# Source text
Next Article in Journal
Mixed Near-Field and Far-Field Sources Localization via Oblique Projection
Previous Article in Journal
Optimizing Hill Climbing Algorithm for S-Boxes Generation
 
 
Article
Peer-Review Record

Feature Contrastive Learning for No-Reference Segmentation Quality Evaluation

Electronics 2023, 12(10), 2339; https://doi.org/10.3390/electronics12102339
by Xiaofan Li, Bo Peng * and Zhuyang Xie
Reviewer 1:
Reviewer 2: Anonymous
Reviewer 3:
Electronics 2023, 12(10), 2339; https://doi.org/10.3390/electronics12102339
Submission received: 4 May 2023 / Revised: 14 May 2023 / Accepted: 18 May 2023 / Published: 22 May 2023
(This article belongs to the Section Artificial Intelligence)

Round 1

Reviewer 1 Report

The authors proposed a feature contrastive learning method for the segmentation of images without reference masks. Following are the comments that authors must address in the revised version of the paper.

1.     Remove section 0.

2.     Line 98: The third contribution of the paper is extensive testing to validate the proposed evaluation framework. So it is part of contributions 1 and 2.

3.     The name of section 3 should be Proposed Evaluation Framework.

4.     Line 222: Why H and W are set to 320? The C variable is not defined.

5.     Line 238: What is the reason for using the number 256 in H x W x256.

6.     All the abbreviations should be defined when used for the first time.

7.     Table 1: Define global accuracy.

# Problem description
In the peer-review record above, condense the paragraph that begins "The authors proposed a feature contrastive learning method" into one sentence that keeps its main facts.

# Provided information
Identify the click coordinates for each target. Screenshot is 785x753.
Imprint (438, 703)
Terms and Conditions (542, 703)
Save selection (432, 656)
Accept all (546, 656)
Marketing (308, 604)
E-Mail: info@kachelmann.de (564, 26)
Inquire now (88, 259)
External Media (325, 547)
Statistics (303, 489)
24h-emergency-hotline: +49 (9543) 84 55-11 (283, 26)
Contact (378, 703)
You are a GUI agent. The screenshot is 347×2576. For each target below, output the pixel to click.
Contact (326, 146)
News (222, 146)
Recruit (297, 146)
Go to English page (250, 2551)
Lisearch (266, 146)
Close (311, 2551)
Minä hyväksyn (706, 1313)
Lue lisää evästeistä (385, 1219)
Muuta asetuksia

# Finished task
The authors proposed a feature contrastive learning method for segmenting images without reference masks and must address the listed comments in the revised paper.